I am starting with one dimension. I intend to generalize the algorithm to an arbitrary number of dimensions once I get it working consistently. I am writing my code in fortran, but feel free to reply with pseudocode or the language of your choice.

Allow me to elaborate with an example:
Say I am working on a closed interval [1,10]

xmin=1  
xmax=10 

Say I have 3 initial points: xmin, 5 and xmax

num_ivc=3  
known(num_ivc)=[xmin,5,xmax] //my arrays start at 1. Assume "known" starts sorted

I store my mesh/grid points in an array called coord. Say I want 10 points total in my mesh/grid.

N=10  
coord(10)  

Remember, all this is arbitrary--except the variable names of course. The algorithm should set coord to {1,2,3,4,5,6,7,8,9,10}

Now for a less trivial example:

num_ivc=3  
known(num_ivc)=[xmin,5.5,xmax  
or just  
num_ivc=1  
known(num_ivc)=[5.5]   

Now, would you have 5 evenly spaced points on the interval [1, 5.5] and 5 evenly spaced points on the interval (5.5, 10]? But there is more space between 1 and 5.5 than between 5.5 and 10. So would you have 6 points on [1, 5.5] followed by 4 on (5.5 to 10]. The key is to minimize the difference in spacing.

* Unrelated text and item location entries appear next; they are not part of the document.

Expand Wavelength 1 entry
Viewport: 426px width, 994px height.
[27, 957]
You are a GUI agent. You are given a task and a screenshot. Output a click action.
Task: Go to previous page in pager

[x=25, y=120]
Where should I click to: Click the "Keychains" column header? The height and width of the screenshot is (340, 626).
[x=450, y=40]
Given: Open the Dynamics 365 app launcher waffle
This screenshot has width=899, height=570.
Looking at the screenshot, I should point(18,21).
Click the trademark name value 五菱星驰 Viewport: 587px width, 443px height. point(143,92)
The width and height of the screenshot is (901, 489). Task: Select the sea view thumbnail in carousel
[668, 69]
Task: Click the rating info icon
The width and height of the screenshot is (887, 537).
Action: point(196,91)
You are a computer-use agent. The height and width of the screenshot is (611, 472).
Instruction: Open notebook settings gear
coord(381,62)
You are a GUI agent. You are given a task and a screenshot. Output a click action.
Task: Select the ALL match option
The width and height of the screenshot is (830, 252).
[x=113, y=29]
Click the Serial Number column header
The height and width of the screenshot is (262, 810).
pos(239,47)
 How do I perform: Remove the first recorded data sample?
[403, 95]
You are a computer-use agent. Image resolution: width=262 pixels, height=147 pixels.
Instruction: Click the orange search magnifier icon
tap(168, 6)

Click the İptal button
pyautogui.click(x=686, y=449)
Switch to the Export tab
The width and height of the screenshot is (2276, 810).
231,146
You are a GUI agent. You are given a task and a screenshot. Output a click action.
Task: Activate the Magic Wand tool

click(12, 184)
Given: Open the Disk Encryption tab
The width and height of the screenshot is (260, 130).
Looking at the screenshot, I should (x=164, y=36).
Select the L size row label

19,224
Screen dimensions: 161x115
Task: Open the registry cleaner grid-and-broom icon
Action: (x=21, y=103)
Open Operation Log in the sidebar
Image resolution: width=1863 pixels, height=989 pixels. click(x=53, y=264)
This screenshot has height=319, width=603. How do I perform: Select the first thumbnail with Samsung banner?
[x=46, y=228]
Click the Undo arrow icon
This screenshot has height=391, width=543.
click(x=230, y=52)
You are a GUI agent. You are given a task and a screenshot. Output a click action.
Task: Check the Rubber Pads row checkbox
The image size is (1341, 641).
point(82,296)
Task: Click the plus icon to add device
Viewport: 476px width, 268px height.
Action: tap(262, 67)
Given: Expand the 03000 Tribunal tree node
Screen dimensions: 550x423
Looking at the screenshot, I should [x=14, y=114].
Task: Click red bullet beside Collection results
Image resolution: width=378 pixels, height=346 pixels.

I have been working on this for 2 days straight and I can assure you it is a lot trickier than it sounds. I have written code that

only works if N is large
only works if N is small
only works if it the known points are close together
only works if it the known points are far apart
only works if at least one of the known points is near a boundary
only works if none of the known points are near a boundary

So as you can see, I have coded the gamut of almost-solutions. I cannot figure out a way to get it to perform equally well in all possible scenarios (that is, create the optimum spacing.)